What did Snowflake Summit 2026 signal about agentic AI?

Snowflake Summit 2026 (June 1-4, Moscone Center, San Francisco) delivered one thesis above all others: the agentic enterprise runs on governed context, not raw compute.

Snowflake rebranded Snowflake Intelligence as CoWork — a personal AI agent for knowledge workers — and officially named its coding agent CoCo (formerly Cortex Code). Both agents depend on a shared context runtime called Cortex Sense, which connects to data assets, business definitions, and operational knowledge to ground agent responses in enterprise reality.

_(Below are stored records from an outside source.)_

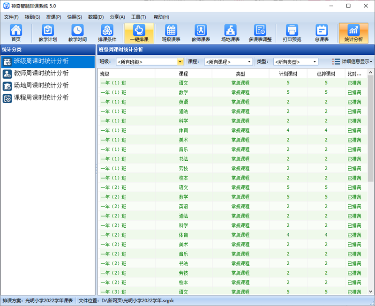This screenshot has height=306, width=375.
Task: Select the 教学时间 clock icon
Action: click(x=77, y=33)
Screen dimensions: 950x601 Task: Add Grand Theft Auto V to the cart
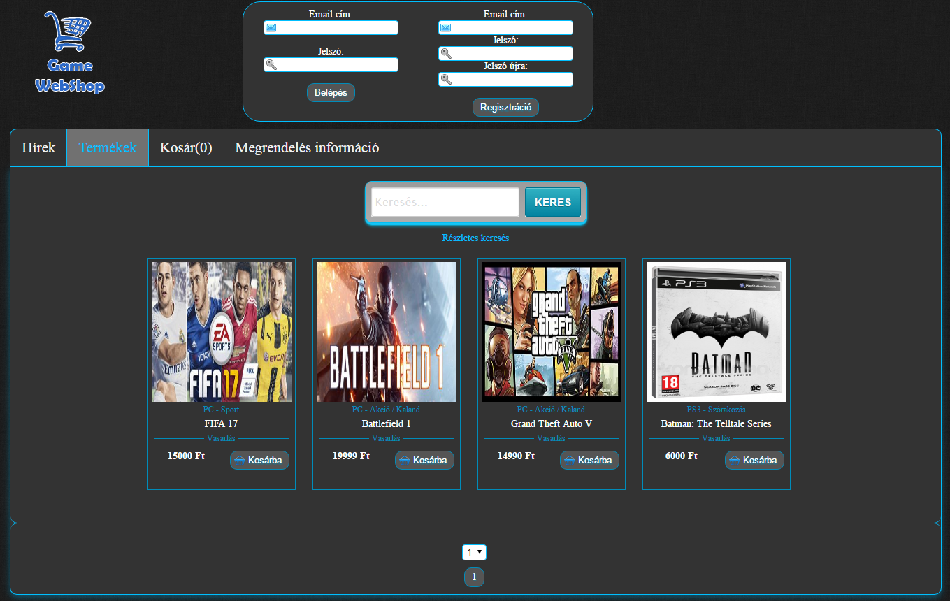pyautogui.click(x=589, y=460)
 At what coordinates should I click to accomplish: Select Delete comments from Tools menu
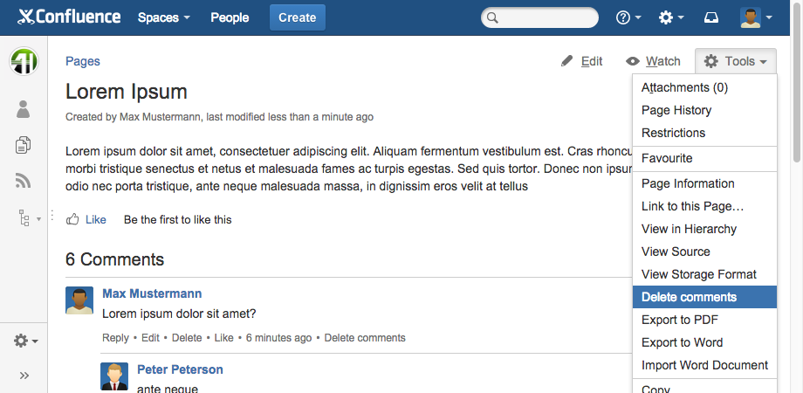(x=689, y=297)
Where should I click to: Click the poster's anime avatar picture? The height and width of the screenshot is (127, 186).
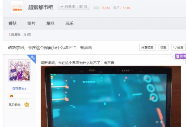pyautogui.click(x=20, y=70)
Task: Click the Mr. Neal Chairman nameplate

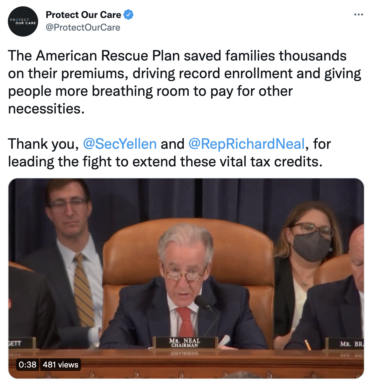Action: (x=185, y=343)
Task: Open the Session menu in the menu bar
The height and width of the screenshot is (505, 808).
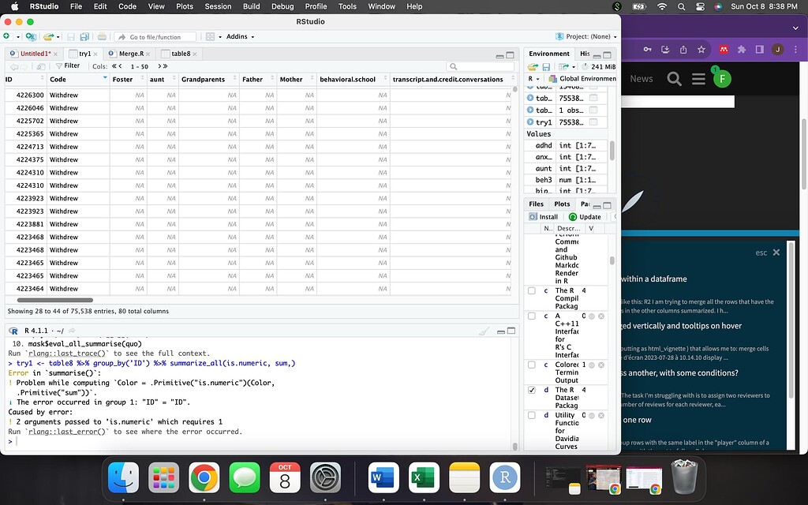Action: [218, 6]
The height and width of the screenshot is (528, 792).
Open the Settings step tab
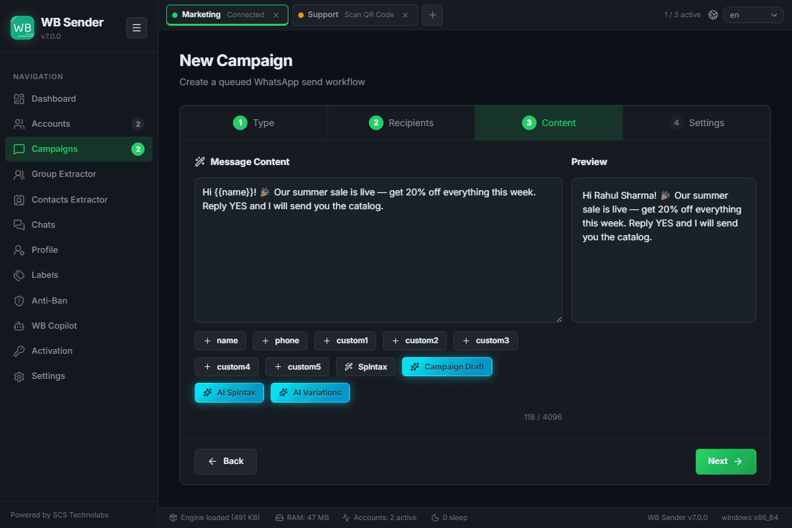[x=696, y=123]
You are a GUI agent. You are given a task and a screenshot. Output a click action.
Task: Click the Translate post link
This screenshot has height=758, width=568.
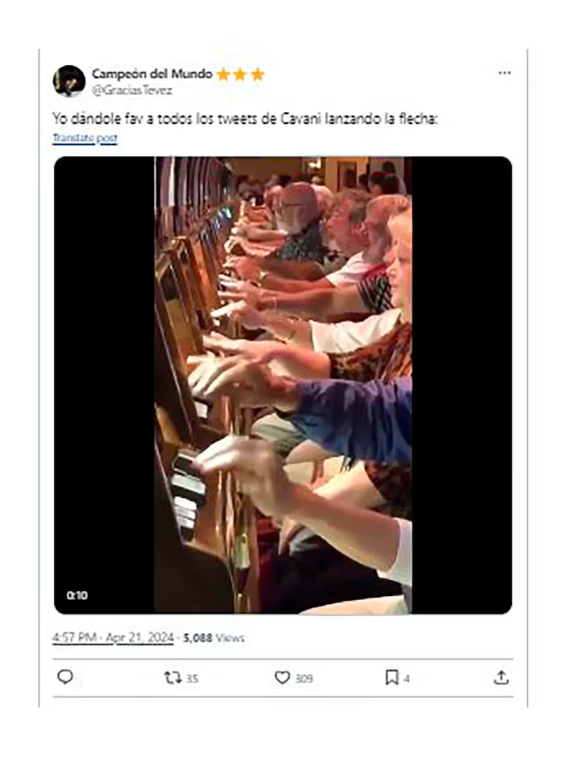click(x=85, y=138)
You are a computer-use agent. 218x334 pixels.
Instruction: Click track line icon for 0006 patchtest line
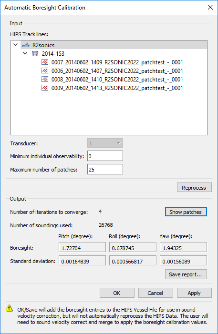45,71
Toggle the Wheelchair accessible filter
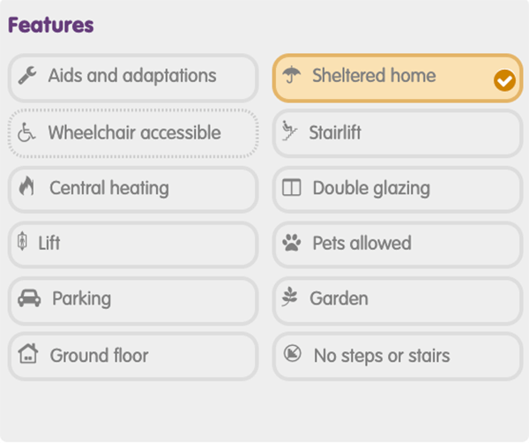Screen dimensions: 529x444 [133, 133]
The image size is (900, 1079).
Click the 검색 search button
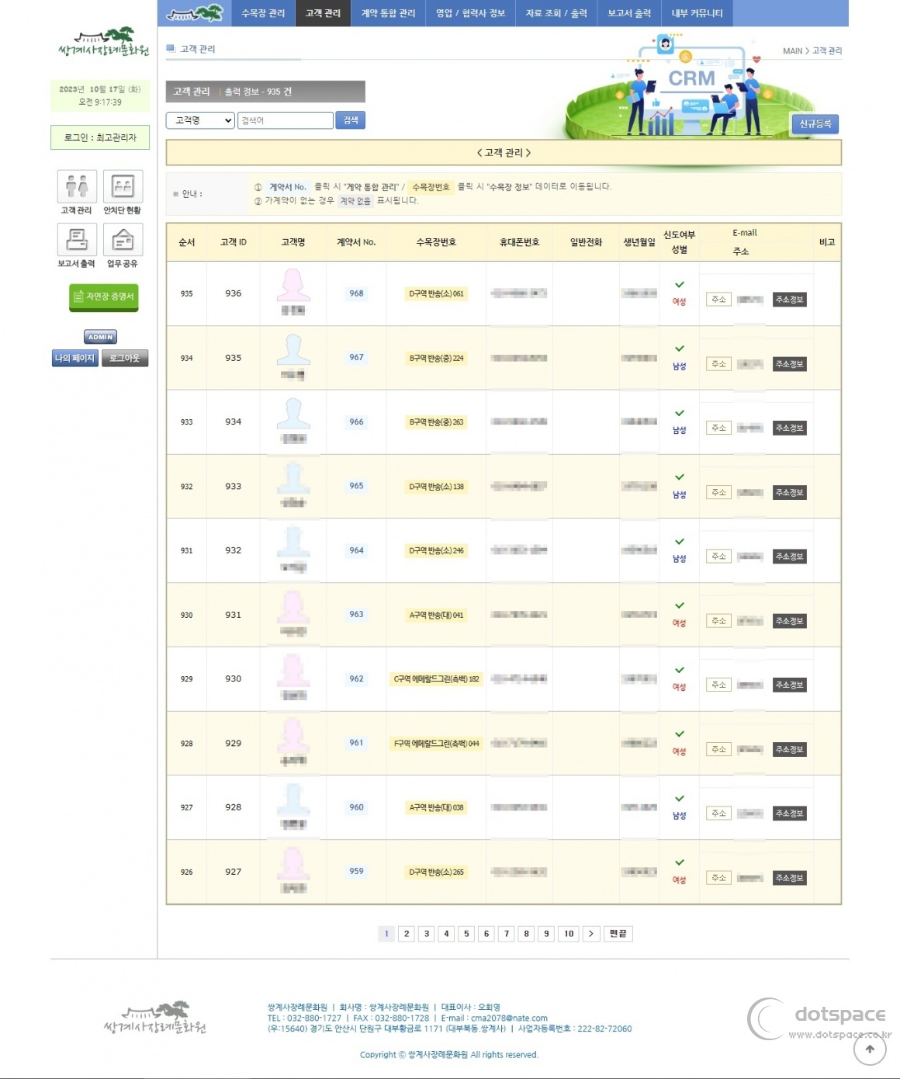[350, 120]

Alongside these agents, Snowflake shipped Horizon Context — a governed semantic layer that activates metadata for AI, with semantic views, AI-generated documentation, and metadata connectors for Snowflake-managed and adjacent assets.

The architecture Snowflake described at Summit 2026 is an open one. Cortex Sense pulls context from registered MCP sources — not just Snowflake's own catalog. That openness is deliberate: Snowflake knows the regulated enterprise data estate spans dozens of systems, and governing context across all of them requires partners that specialize in exactly that problem.

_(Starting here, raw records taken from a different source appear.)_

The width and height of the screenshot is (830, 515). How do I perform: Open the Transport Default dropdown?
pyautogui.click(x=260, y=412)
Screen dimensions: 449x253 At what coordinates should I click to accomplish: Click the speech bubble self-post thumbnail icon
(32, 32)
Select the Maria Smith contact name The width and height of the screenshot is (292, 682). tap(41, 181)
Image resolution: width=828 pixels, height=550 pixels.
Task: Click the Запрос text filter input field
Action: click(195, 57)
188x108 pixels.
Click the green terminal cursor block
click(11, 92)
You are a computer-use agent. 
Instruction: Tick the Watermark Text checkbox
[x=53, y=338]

Decube is one of those partners.

What is the Decube MCP server for Snowflake?

The Decube MCP server is a Model Context Protocol endpoint that exposes Decube's unified context layer — catalog metadata, column-level lineage, data quality scores, business glossary definitions, and observability signals — to any MCP-compatible AI agent, including Snowflake CoCo and CoWork.

Decube is a Trusted Data Context Platform built for regulated financial services. It unifies four capabilities that typically live in separate tools:

  • Data catalog — asset discovery, ownership, descriptions, and classifications across all sources
  • Data lineage — column-level lineage from ingestion to consumption, including cross-system hops
  • Data quality — freshness, completeness, and validity scores attached to every asset
  • Data observability — anomaly detection and incident context that tells agents which data is safe to use right now

The MCP server exposes all four layers as queryable context, available to Snowflake agents at query time through Cortex Sense.

How does Decube extend Snowflake's context layer?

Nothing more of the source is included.